Il n’a pas exclu de quitter le parti socialiste si Ségolène Royal devait l’emporter lors du Congrès de Reims. Interrogé sur ce point, Michel Rocard a répondu indirectement : “Je vais fêter l’an prochain mes soixante ans de parti. J’ai tout endigué : la guerre d’Algérie, les trahisons de Guy Mollet, la folie des premières nationalisations de 1981 qui ont failli mettre notre économie à genoux. On a digéré beaucoup de choses”. “C’est vrai que ce résultat ne me ferait pas plaisir”, a-t-il ajouté à propos de Ségolène Royal.

Il avait été réélu en 2004 député européen de la région sud-est, dont il conduisait la liste PS. Celui qui a été chef de gouvernement, ministre, député des Yvelines, maire juge que sa carrière “a été riche”. “La chance m’a été donnée – ma continuité de conviction y a peut-être aidé aussi – de faire pas mal de choses”, a-t-il observé.

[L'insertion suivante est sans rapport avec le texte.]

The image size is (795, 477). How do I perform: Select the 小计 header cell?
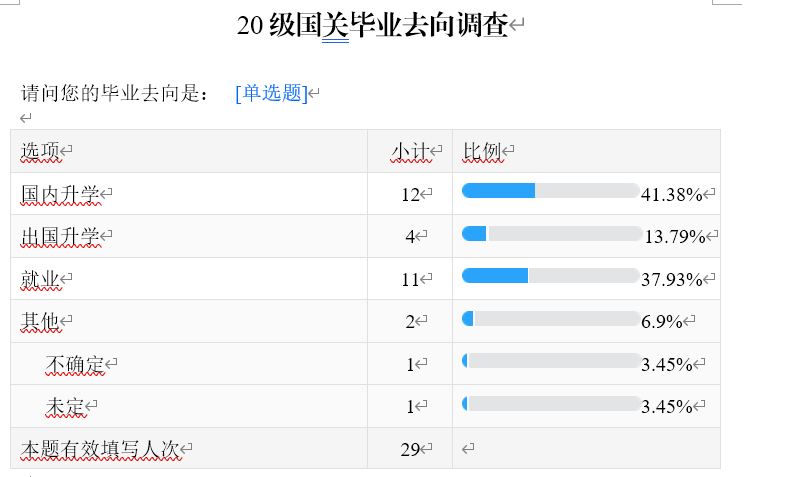point(410,151)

Comme on lui demandait s’il avait un regret, l’ancien Premier ministre de François Mitterrand a relevé : “les bons spécialistes de la politique disent que la faute de ma carrière, c’est d’avoir accepté de devenir le premier secrétaire du PS, un métier difficile” (ndlr: en avril 1993, après la déroute du PS aux législatives). Un choix qui lui aurait coûté, selon ces analystes, la course à la présidentielle.
“C’est peut-être vrai”, a poursuivi M. Rocard. Mais “j’ai été un Premier ministre qui a eu la chance de pouvoir être efficace : il fallait mettre sur pied la décentralisation, redresser les finances publiques, faire la paix en Nouvelle-Calédonie, inventer la prise en charge d’adultes valides – c’est le RMI”. “J’ai pu aussi sauver Air France et Renault…”
“Je suis très fier de tout ça”, a poursuivi l’eurodéputé. “Ma vraie perte de sondages, c’est la CSG”, a-t-il estimé. “Or, je suis extrêmement fier de l’avoir fait” (ndlr: quand il était à Matignon, entre 1988 et 1991). “Donc, aucun regret, c’est plutôt une fierté”, a conclu M. Rocard.